Zeitung Heute : Sie blamieren unsere Arbeitsgruppe

Daniel Shechtmans damaliger Chef im Jahr 1982 Tatsächlich machte Daniel Shechtman eine bahnbrechende Entdeckung. 29 Jahre später erhielt er dafür den Nobelpreis.

Nobelpreis-Muster. Daniel Shechtman entdeckte zuerst Quasikristalle (im Bild ihre Symmetrien) in synthetischen Proben.
Nobelpreis-Muster. Daniel Shechtman entdeckte zuerst Quasikristalle (im Bild ihre Symmetrien) in synthetischen Proben.Foto: US Department of Energy

Das ist unmöglich!“, sagte er zu sich selbst. Dabei konnte er es deutlich sehen. Auf dem Bildschirm des Elektronenmikroskops leuchteten zehn helle Punkte, die zusammen einen Kreis bildeten. Wie Kirschen auf einer Schwarzwälder Torte. Vier Punkte wären in Ordnung gewesen, auch sechs. Aber zehn, das konnte nicht sein.

Daniel Shechtman war für einen Forschungsaufenthalt aus Israel an das U.S. National Bureau of Standards nach Gaithersburg (Maryland) gekommen. Er wollte besonders robuste Aluminiumlegierungen entwickeln. Wesentlich ist dabei, ob sich die Atome zu regelmäßigen Mustern anordnen. Um das zu überprüfen, beschoss Shechtman die Materialproben mit Elektronen. Je nachdem, welche Kristallformen vorliegen, zeigen sich auf dem Bildschirm verschieden viele leuchtende Punkte. Zehn Punkte, das stand fest, waren unmöglich. Eine solche Kristallform gab es nicht.

Shechtman lief aufgeregt in den Flur. Das mussten die Kollegen sehen! Doch er traf keinen an. Shechtman nahm sein Notizbuch, in das er am Morgen auf einer neuen Seite „April 8, 82“ geschrieben und für jede Bestrahlung seine Beobachtungen eingetragen hatte. „10-fach???“ notierte er in der aktuellen Zeile.

29 Jahre später, am 10. Dezember 2011, wurde ihm der Chemienobelpreis verliehen. Für die Entdeckung von „Quasikristallen“. Sie sind eine bis dato unbekannte Mischform zwischen den regelmäßigen Atomanordnungen in reinen Kristallen und dem wirren Durcheinander wie es etwa in Glas zu finden ist.

Als Shechtman anderen Forschern von seiner Analyse berichtete, wurde er bestenfalls mit einem Kopfschütteln bedacht.

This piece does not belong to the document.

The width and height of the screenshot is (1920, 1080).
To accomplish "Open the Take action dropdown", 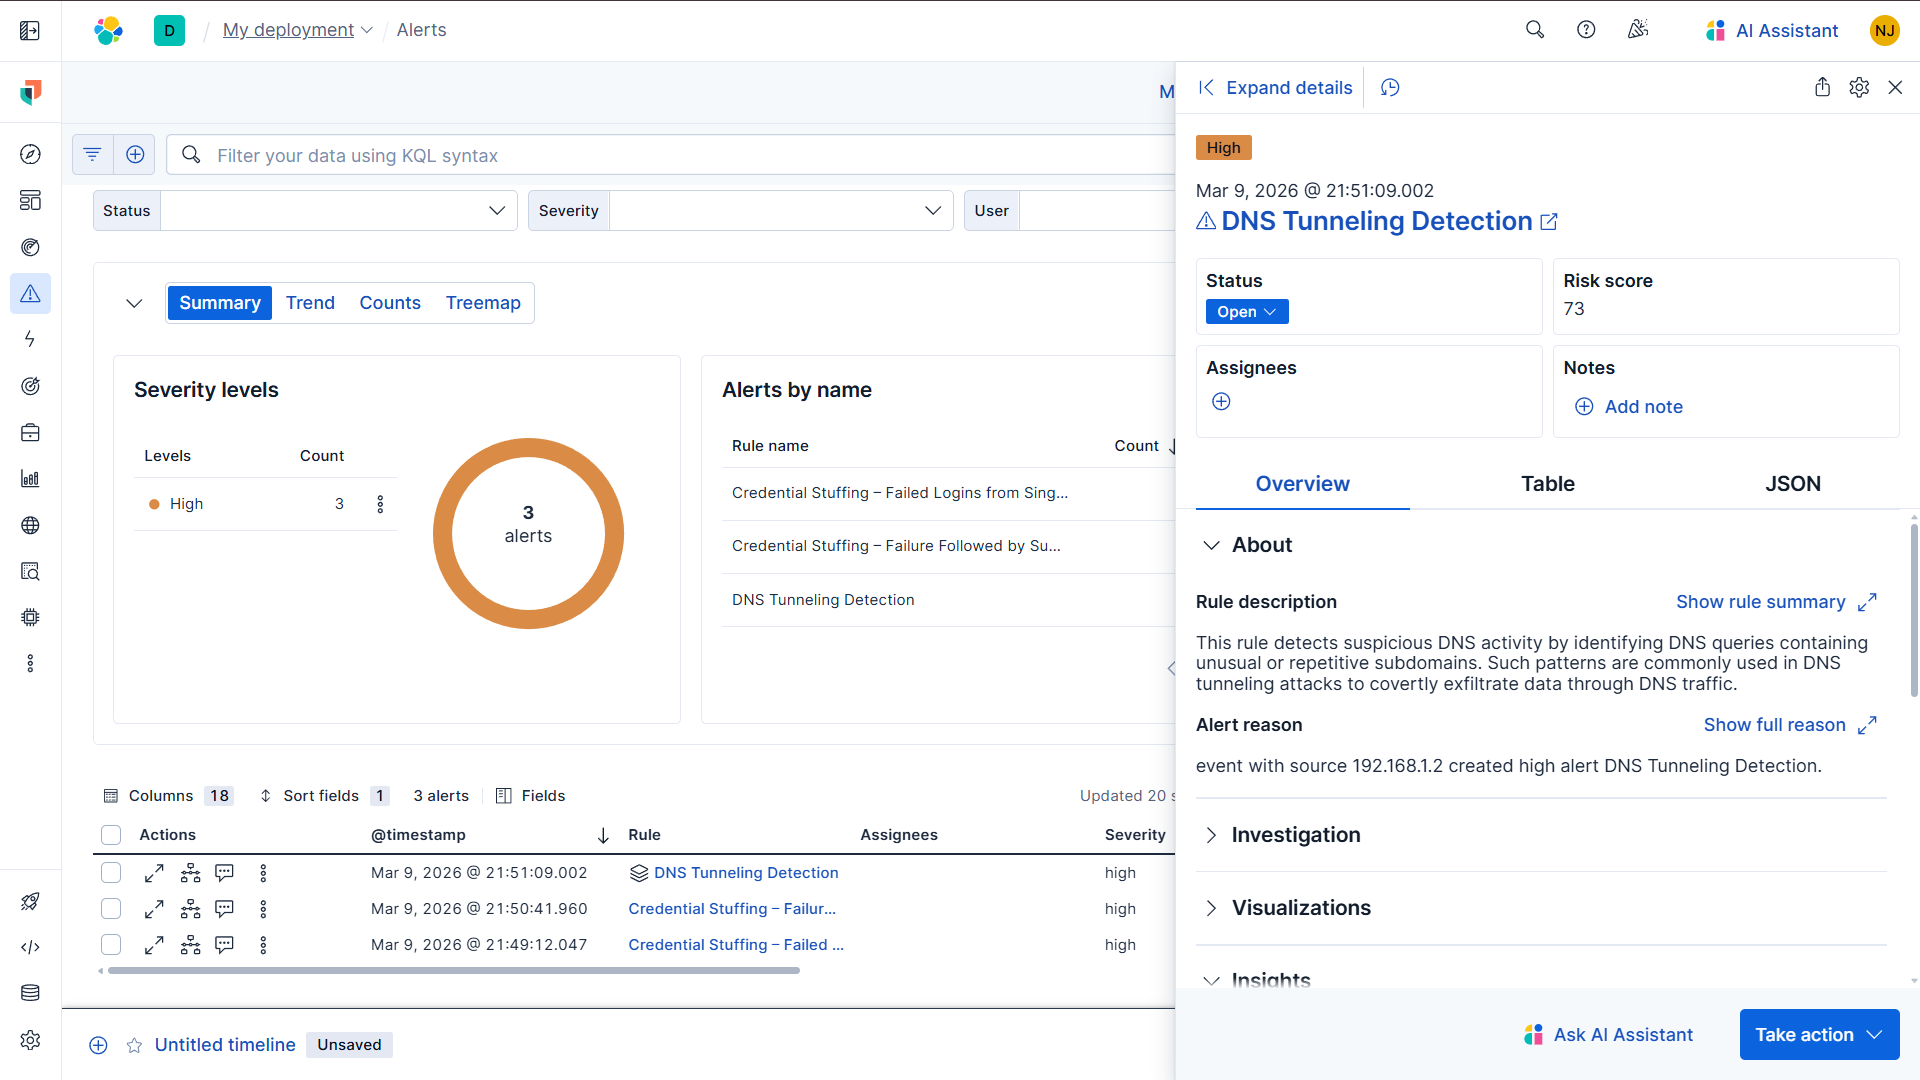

Er beharrte darauf, etwas Neues entdeckt zu haben, auch als ihn der Forschungsleiter aufforderte, die Gruppe zu verlassen, wie Shechtman später der Zeitung „Haaretz“ erzählte. Der Vorwurf: Er blamiere das Team.

Es dauerte zwei Jahre, bis er sich traute – gemeinsam mit einem Kollegen – die Beobachtungen in einer Fachzeitschrift zu veröffentlichen. Das erste Journal sagte postwendend ab. Das zweite nahm den Artikel, der einschlug wie eine Bombe. Kollegen bestätigten die Entdeckung. Mancher hatte bereits selbst solche Strukturen gesehen, den „unmöglichen“ Befund aber als Messfehler abgetan.

Die neue Kristallform und ihr Entdecker hatten es dennoch schwer im Kreis der etablierten Forscher. Linus Pauling zum Beispiel, der sowohl den Friedens- als auch den Chemienobelpreis erhalten hatte und der Star vieler amerikanischer Chemiker war, verhöhnte ihn. „Danny Shechtman erzählt Nonsens“, ließ er hunderte Forscher auf einem Kongress wissen. „Es gibt keine Quasikristalle, nur Quasi-Wissenschaftler“, zitiert Shechtman seinen schärfsten Kritiker.

Erst nach dessen Tod 1994 wendete sich die Stimmung. „Danny“ wurde zunehmend als der anerkannt, der er war: ein großer Entdecker und vor allem ein großer Durchhalter. Ralf Nestler

Daniel Shechtman ist Materialwissenschaftler. Der 70-Jährige forschte die längste Zeit seines Lebens am Technion in Haifa, dem Israelischen Zentrum für Technologie.